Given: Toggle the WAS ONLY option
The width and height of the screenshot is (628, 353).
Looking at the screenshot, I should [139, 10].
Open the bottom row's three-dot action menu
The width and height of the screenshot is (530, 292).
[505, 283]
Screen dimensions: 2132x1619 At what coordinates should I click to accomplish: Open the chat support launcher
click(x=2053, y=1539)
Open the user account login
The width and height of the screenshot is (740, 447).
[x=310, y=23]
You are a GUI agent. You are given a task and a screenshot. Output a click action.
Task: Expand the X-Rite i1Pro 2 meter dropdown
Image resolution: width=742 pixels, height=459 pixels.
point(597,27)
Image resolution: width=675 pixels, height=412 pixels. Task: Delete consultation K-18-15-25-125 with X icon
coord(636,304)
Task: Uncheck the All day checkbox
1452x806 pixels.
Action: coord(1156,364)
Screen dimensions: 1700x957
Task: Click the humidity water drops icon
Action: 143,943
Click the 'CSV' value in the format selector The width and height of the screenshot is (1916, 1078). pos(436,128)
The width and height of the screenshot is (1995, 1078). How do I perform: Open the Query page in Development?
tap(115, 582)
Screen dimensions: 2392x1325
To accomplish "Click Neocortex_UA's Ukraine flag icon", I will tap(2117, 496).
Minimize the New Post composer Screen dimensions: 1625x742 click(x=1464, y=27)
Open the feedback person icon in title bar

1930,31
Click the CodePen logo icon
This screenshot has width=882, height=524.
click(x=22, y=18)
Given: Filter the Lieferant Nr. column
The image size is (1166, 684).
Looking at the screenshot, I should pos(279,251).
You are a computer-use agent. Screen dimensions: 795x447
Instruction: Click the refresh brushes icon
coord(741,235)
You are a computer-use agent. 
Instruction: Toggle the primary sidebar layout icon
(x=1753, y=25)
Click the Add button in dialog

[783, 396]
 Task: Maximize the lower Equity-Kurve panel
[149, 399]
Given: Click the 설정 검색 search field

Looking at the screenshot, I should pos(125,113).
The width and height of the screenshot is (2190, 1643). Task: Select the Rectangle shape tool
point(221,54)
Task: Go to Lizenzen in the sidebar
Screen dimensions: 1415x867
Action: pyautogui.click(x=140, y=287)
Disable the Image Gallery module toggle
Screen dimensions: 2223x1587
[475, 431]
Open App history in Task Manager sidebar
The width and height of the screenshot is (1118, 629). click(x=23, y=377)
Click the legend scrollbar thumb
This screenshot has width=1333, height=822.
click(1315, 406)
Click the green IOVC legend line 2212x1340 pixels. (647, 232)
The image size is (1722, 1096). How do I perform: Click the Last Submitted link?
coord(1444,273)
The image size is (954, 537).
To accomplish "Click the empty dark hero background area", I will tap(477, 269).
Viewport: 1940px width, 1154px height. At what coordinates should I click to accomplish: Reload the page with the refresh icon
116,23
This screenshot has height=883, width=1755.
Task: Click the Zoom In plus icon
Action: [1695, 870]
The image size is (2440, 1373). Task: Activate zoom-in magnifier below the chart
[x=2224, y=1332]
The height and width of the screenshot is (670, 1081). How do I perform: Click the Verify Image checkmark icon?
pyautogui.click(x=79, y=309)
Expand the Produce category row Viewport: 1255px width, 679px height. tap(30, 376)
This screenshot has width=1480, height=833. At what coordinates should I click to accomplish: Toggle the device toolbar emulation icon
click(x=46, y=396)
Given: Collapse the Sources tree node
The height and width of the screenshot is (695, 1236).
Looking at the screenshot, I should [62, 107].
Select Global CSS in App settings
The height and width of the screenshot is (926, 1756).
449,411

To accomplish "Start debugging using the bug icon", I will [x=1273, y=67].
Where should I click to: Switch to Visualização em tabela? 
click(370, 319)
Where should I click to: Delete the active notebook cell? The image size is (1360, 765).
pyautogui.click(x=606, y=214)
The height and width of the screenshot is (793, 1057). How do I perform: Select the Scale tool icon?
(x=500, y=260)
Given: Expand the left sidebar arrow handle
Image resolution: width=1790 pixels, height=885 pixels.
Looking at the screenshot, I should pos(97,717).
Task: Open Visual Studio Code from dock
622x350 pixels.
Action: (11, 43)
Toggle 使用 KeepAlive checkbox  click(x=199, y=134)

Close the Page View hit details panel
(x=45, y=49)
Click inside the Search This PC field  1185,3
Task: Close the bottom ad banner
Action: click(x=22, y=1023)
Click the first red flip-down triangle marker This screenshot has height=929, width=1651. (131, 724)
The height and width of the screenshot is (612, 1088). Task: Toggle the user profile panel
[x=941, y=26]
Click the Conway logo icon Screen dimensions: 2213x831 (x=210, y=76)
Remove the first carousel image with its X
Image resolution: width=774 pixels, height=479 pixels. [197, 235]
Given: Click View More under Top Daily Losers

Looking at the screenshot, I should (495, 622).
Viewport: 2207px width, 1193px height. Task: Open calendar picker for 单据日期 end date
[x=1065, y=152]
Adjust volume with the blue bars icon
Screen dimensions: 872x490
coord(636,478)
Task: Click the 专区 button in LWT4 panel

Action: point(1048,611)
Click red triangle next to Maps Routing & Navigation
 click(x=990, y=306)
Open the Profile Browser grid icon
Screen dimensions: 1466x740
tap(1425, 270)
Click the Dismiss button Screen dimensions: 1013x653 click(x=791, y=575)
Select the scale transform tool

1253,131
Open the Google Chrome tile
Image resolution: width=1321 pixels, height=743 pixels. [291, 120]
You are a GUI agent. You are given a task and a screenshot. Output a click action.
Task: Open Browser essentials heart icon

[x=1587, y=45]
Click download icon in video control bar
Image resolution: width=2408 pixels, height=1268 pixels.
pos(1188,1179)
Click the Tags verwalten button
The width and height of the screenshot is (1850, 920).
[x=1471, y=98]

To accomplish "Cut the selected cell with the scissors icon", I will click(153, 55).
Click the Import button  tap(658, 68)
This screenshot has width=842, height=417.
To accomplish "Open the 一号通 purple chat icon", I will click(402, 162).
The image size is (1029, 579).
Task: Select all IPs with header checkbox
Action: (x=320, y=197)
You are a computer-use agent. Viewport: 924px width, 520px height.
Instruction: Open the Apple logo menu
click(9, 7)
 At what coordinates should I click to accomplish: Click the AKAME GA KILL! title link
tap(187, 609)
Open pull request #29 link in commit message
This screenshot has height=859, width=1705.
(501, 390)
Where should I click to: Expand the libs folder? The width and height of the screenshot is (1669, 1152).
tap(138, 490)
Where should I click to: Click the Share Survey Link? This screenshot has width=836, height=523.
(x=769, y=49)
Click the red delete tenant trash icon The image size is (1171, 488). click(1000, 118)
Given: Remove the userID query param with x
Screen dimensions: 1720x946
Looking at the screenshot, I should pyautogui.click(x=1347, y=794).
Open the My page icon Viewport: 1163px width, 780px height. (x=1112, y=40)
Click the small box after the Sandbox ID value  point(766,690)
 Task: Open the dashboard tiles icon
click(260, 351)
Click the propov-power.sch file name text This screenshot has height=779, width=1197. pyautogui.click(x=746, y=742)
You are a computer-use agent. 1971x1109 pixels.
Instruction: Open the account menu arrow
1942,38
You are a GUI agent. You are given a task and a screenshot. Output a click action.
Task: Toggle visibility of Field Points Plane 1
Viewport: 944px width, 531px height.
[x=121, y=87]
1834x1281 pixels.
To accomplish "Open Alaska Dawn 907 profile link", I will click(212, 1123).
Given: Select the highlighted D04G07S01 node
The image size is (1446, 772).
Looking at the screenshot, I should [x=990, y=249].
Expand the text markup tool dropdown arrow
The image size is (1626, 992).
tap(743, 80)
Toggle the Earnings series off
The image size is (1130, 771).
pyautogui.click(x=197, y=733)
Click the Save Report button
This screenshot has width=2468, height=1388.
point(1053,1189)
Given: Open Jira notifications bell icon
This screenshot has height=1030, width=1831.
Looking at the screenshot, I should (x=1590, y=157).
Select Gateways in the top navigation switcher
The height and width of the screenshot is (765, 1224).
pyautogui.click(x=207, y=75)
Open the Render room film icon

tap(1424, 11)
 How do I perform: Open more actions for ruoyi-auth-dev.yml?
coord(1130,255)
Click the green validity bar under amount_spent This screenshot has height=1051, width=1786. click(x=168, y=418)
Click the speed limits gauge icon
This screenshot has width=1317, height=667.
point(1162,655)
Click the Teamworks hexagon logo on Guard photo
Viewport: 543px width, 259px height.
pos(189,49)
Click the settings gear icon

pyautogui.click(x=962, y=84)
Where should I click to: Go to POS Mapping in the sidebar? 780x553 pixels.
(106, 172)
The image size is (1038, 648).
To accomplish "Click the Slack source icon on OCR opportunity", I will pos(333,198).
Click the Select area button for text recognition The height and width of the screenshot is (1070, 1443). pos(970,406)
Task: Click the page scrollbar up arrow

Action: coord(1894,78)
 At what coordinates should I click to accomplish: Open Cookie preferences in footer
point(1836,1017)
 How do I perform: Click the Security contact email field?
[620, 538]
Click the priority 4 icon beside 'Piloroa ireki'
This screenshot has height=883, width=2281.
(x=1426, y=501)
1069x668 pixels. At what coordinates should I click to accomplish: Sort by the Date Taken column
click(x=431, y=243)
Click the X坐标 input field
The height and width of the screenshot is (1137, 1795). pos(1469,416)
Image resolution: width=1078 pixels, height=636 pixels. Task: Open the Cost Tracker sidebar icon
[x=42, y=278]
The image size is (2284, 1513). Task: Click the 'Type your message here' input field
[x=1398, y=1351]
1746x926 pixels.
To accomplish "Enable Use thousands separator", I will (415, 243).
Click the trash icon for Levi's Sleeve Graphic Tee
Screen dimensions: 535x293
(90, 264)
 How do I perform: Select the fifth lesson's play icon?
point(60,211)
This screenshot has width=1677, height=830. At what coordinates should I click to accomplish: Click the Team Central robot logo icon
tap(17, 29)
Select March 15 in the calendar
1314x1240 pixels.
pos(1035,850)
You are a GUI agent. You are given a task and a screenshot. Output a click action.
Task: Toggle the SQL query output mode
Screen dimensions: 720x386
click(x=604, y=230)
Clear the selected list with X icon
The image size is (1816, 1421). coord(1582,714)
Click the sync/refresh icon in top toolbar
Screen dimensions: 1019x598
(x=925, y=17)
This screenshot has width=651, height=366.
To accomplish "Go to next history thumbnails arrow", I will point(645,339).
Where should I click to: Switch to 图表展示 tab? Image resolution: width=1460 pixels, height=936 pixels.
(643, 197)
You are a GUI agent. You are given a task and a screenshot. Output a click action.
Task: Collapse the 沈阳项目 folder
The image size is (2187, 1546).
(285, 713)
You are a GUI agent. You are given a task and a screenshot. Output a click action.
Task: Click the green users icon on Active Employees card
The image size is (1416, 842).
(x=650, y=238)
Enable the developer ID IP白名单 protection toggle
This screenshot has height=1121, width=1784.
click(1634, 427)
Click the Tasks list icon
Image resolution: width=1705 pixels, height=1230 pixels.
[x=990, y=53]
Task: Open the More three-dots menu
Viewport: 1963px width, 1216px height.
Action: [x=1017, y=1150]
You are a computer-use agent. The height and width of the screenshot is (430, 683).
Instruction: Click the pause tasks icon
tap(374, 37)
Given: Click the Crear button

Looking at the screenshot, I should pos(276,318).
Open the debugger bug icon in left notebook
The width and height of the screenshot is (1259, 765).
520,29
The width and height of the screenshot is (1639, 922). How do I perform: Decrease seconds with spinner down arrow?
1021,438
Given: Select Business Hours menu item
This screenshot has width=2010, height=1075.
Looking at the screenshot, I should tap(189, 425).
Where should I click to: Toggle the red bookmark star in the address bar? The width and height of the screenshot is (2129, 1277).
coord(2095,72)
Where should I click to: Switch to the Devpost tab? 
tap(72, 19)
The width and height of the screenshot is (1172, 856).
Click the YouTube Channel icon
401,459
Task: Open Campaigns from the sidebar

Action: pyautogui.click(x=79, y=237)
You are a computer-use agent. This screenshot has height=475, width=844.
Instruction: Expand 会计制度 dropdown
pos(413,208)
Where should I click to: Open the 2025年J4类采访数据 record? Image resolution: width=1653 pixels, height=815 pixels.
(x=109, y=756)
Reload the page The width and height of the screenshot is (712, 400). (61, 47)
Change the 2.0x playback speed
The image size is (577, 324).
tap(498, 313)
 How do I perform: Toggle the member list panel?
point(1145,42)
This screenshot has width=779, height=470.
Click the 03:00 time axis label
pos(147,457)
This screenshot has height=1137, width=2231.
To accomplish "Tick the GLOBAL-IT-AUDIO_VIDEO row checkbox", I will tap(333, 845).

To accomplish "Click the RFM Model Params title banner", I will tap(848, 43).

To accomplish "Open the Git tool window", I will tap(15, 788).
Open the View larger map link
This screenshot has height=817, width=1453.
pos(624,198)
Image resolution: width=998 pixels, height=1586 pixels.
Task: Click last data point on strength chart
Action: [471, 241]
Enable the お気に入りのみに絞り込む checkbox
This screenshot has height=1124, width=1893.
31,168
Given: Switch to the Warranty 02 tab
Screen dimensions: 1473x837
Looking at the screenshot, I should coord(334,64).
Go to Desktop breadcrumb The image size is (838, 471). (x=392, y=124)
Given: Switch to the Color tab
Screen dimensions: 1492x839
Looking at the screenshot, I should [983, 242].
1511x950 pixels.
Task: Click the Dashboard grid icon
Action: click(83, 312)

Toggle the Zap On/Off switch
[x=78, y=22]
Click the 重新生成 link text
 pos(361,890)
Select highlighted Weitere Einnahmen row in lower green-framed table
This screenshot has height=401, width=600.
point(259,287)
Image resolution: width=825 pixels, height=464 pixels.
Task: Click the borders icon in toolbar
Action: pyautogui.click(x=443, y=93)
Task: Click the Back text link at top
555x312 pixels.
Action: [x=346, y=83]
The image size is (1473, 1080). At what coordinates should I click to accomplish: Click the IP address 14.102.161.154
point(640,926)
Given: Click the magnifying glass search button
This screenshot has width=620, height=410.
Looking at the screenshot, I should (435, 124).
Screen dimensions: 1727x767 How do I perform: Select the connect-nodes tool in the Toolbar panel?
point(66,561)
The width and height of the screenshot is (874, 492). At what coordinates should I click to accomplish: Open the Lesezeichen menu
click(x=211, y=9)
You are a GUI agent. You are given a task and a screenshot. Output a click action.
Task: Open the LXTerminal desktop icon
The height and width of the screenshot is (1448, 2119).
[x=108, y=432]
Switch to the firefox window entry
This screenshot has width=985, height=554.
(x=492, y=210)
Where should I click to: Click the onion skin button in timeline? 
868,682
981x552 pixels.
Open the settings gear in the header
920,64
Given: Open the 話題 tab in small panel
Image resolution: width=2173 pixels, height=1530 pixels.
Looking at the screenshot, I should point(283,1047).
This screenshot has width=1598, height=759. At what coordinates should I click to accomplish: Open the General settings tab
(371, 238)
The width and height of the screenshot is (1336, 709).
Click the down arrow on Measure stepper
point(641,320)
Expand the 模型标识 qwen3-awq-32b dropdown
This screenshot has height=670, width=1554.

┄┄┄┄┄┄

HOW TO COMPLETE THIS TASK
Take every line from the records that holds "computer" and copy it down.

EXPECTED ANSWER
You are a computer-use agent. Screen dimensions: 795x447
You are a computer-use agent. 
You are a computer-use agent. Viewport: 924px width, 520px height.
You are a computer-use agent. 1971x1109 pixels.
You are a computer-use agent. The height and width of the screenshot is (430, 683).
You are a computer-use agent. This screenshot has height=475, width=844.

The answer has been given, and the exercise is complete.